Results After the Fix
In the 10 months since, our validation script has caught 3 bundles that would have caused similar crashes — all caught in CI, before any user saw them. Each time, the fix was the same: ship the native binary first, then the CodePush bundle.
Lessons Learned
- CodePush is not a safe escape hatch from the App Store review process. It is a powerful tool with a hard constraint: your JavaScript bundle must be compatible with the native binary installed on the device. Violate that constraint and you have a crash with no automatic recovery path.
-
Rollback is not instant recovery.
CodePush rollback requires the app to run long enough to call
sync(). If the crash is at launch, rollback reaches exactly zero affected users. EnablerollbackRetryOptionsfrom day one — it's the only automatic recovery for this failure mode. -
Jest mocks are a lie you tell to your CI.

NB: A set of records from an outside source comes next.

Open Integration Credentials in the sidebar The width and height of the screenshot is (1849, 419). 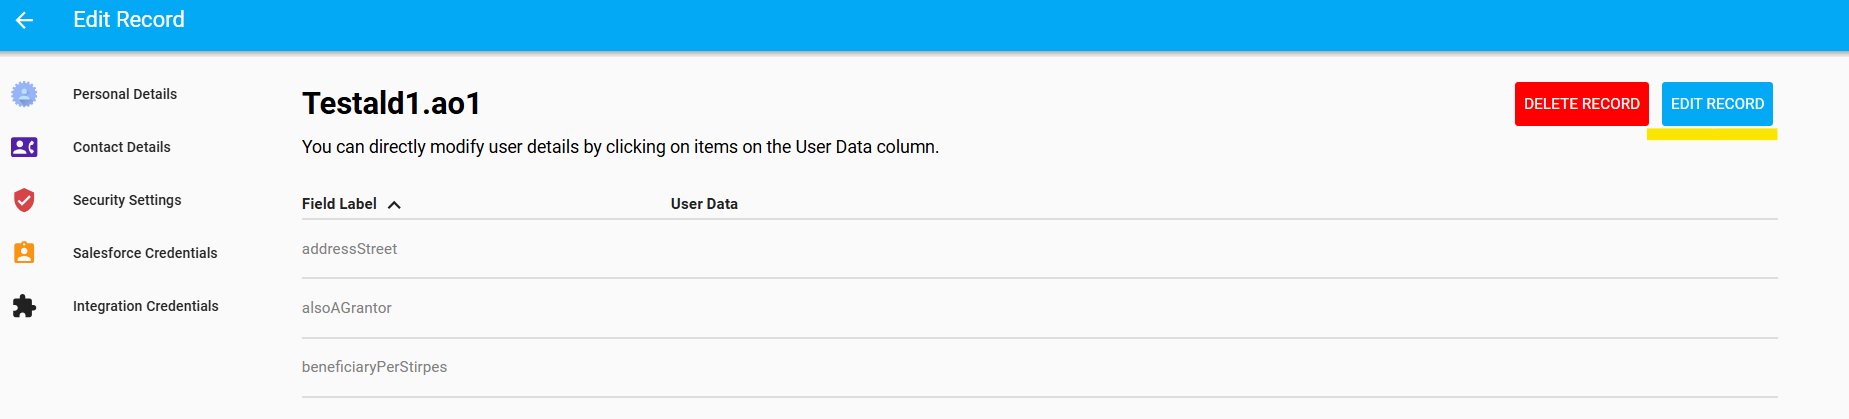pos(146,306)
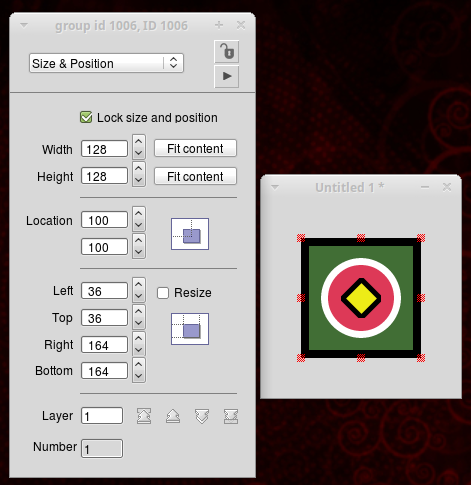Click the unlock padlock icon
Viewport: 471px width, 485px height.
[226, 52]
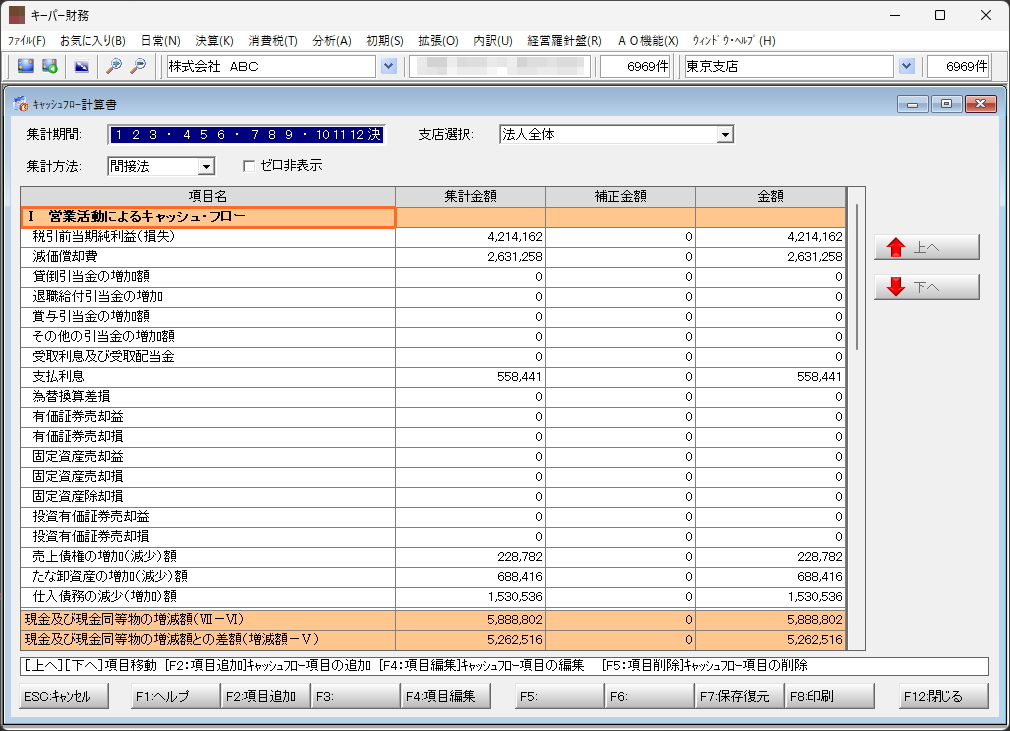Click the small picture toolbar icon
This screenshot has width=1010, height=731.
point(81,66)
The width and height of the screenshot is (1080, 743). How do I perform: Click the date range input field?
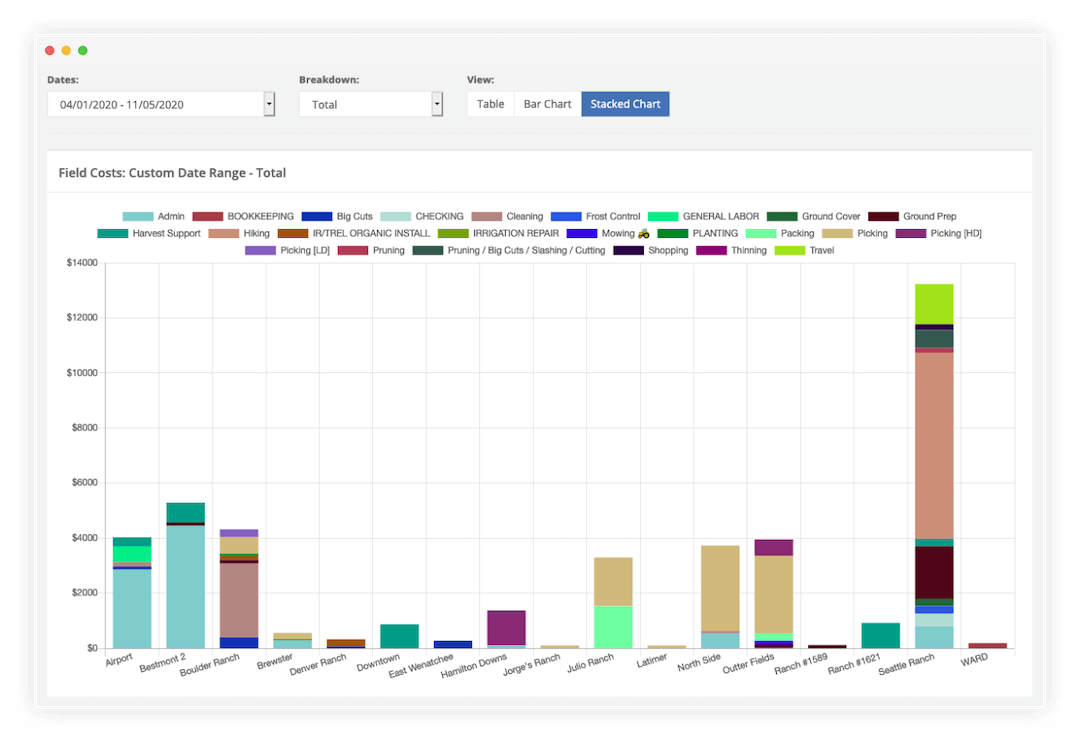[154, 104]
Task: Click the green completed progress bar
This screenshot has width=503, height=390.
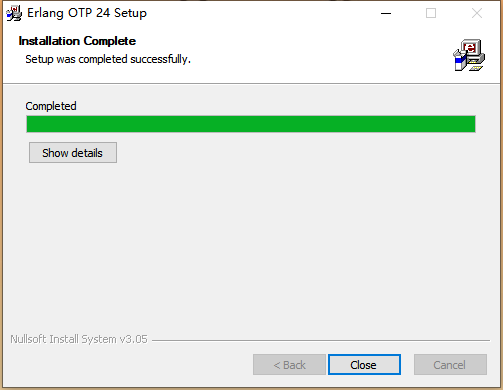Action: coord(251,124)
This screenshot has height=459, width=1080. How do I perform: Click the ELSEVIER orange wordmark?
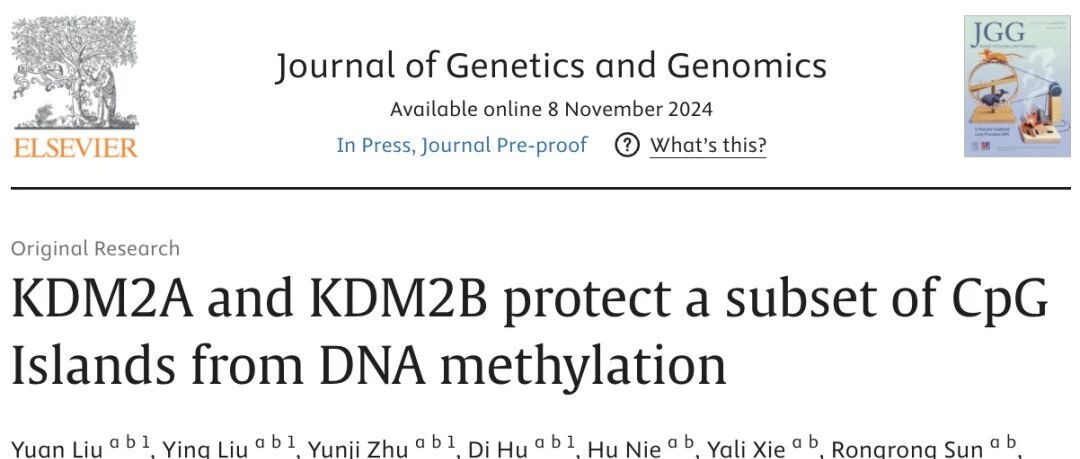75,147
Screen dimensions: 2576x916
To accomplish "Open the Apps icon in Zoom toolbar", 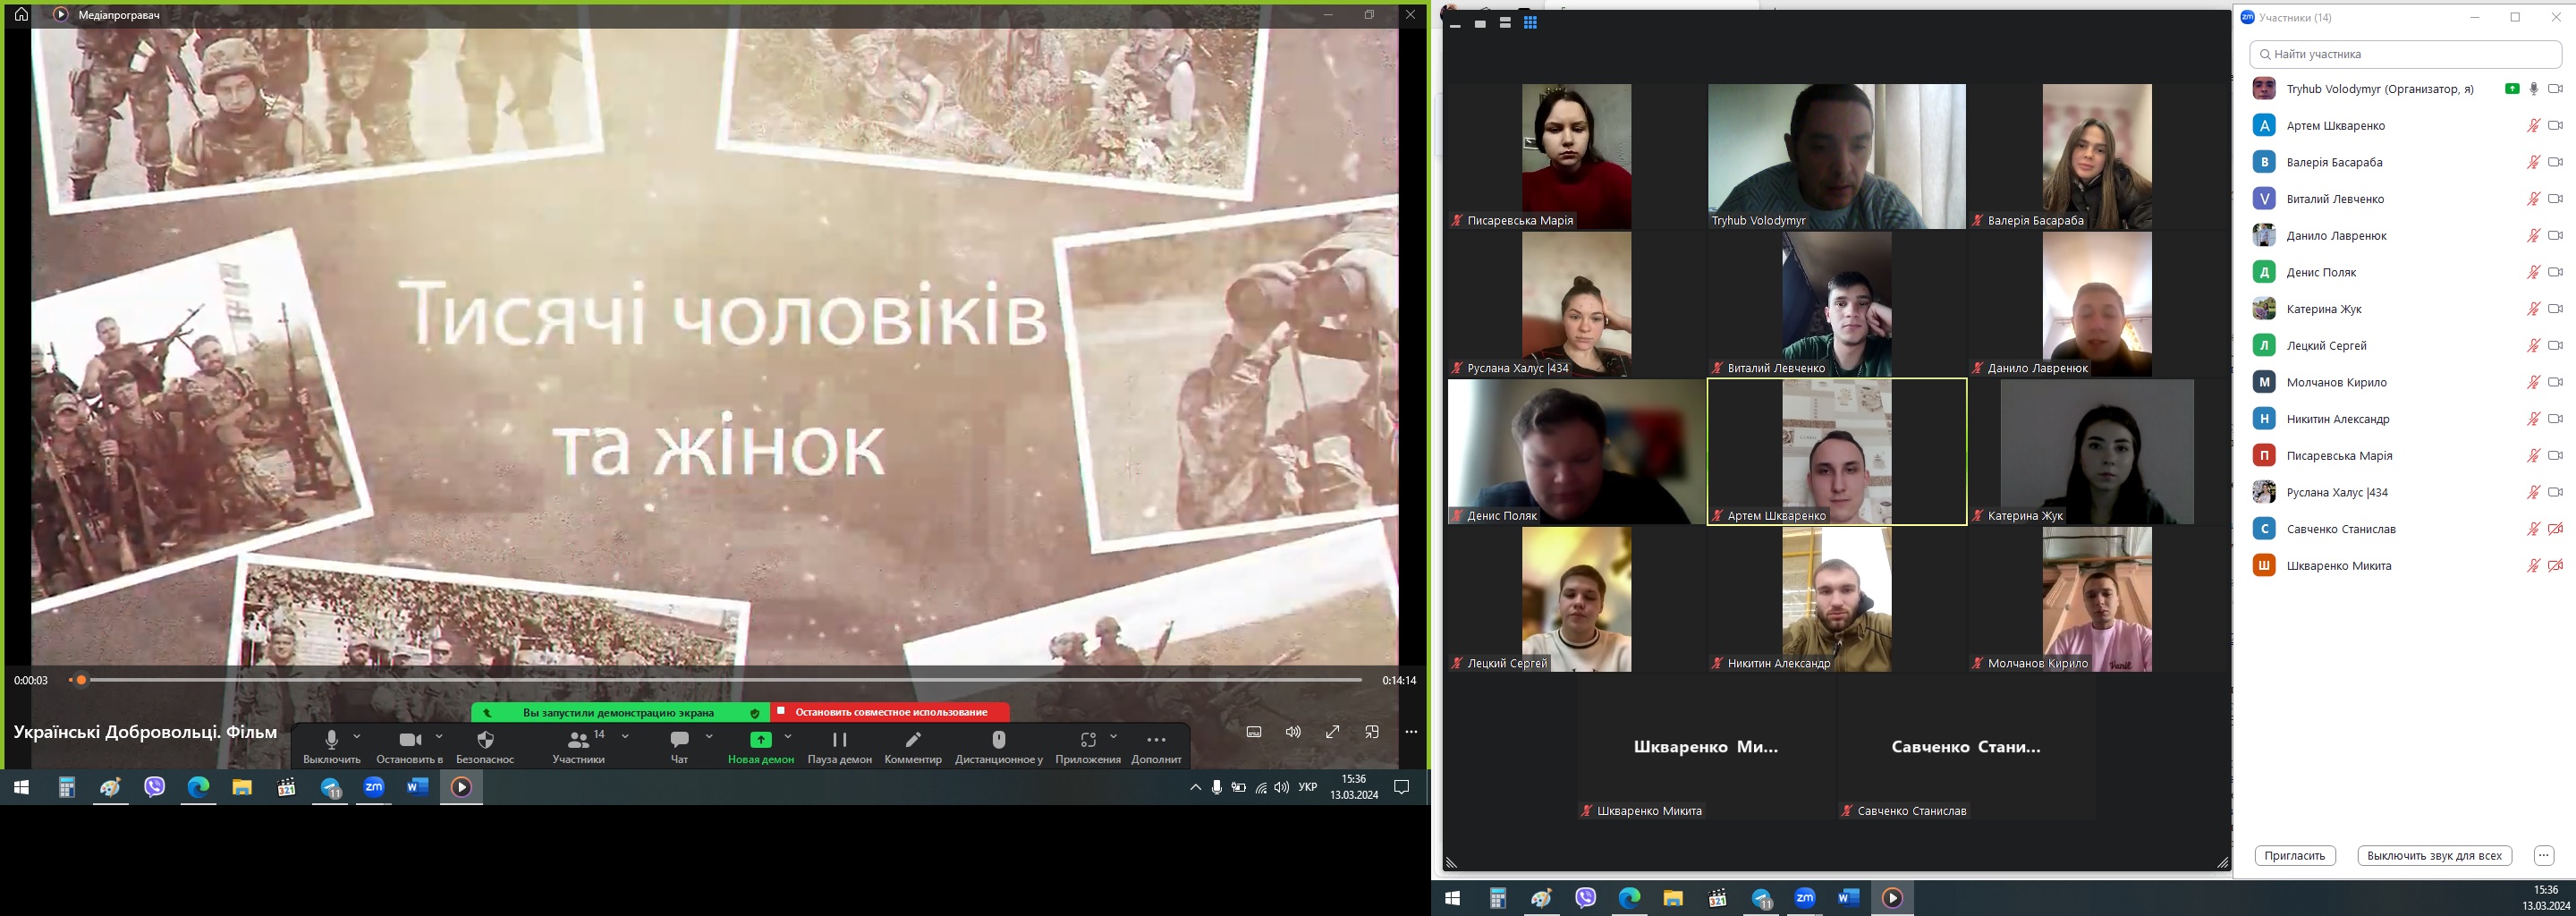I will click(x=1088, y=741).
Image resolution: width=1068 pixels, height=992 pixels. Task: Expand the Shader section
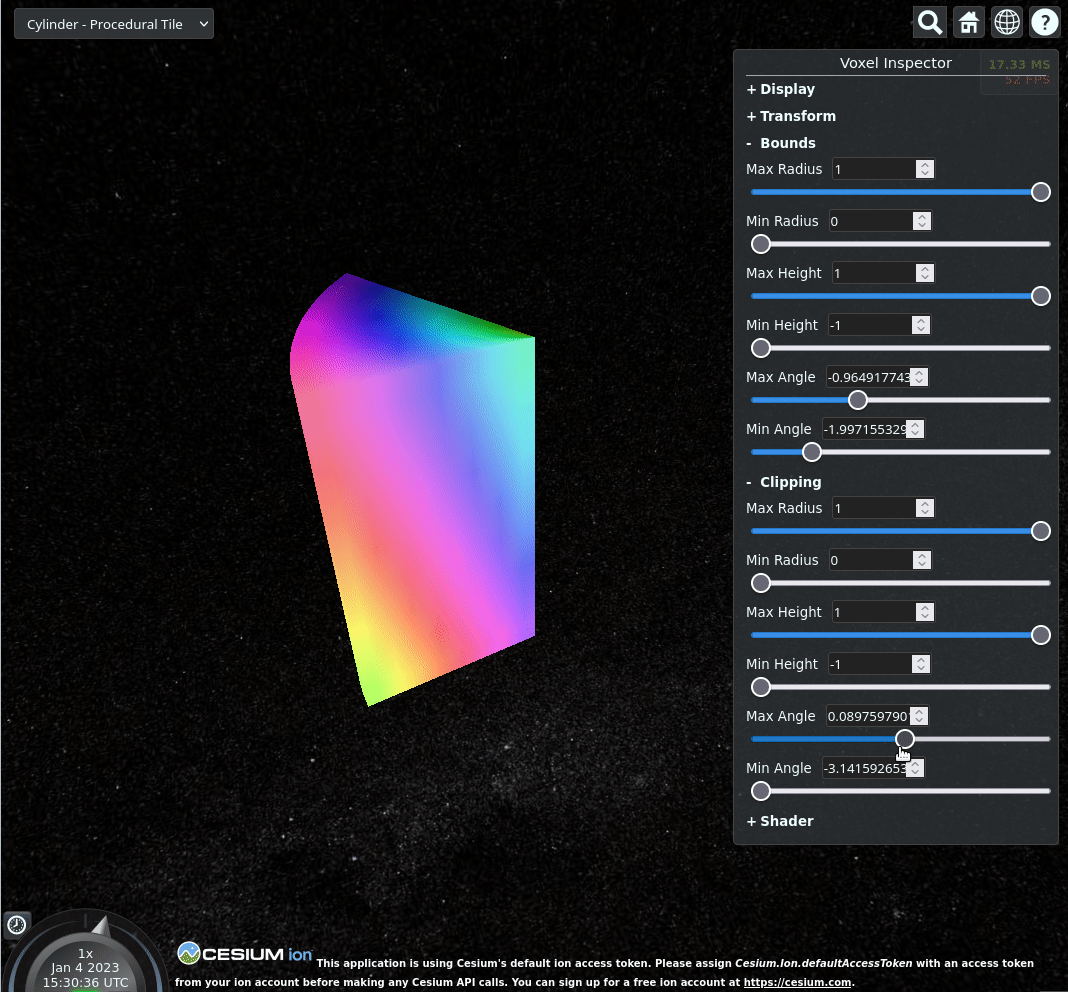(780, 821)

jest.mock('react-native-camera')means your tests pass regardless of whether the real native module is compatible. Build the actual Metro bundle and validate native module references against your shipped binary manifest. No emulator required. - Staged rollouts are mandatory, not optional. Every CodePush deployment should start at 5–10% of users. Monitor error rates for at least 30 minutes before promoting. This single change limits blast radius from 40,000 to ~2,000 users in the worst case — and realistically catches issues at a few hundred.
-
Native binary releases and CodePush releases must be coordinated explicitly.
We now maintain a
native-module-manifest.jsonthat records every native module registered by the last shipped binary. Any CodePush bundle referencing a module not in that manifest is blocked. This coupling is intentional — CodePush is a JavaScript delivery system, not a native upgrade mechanism.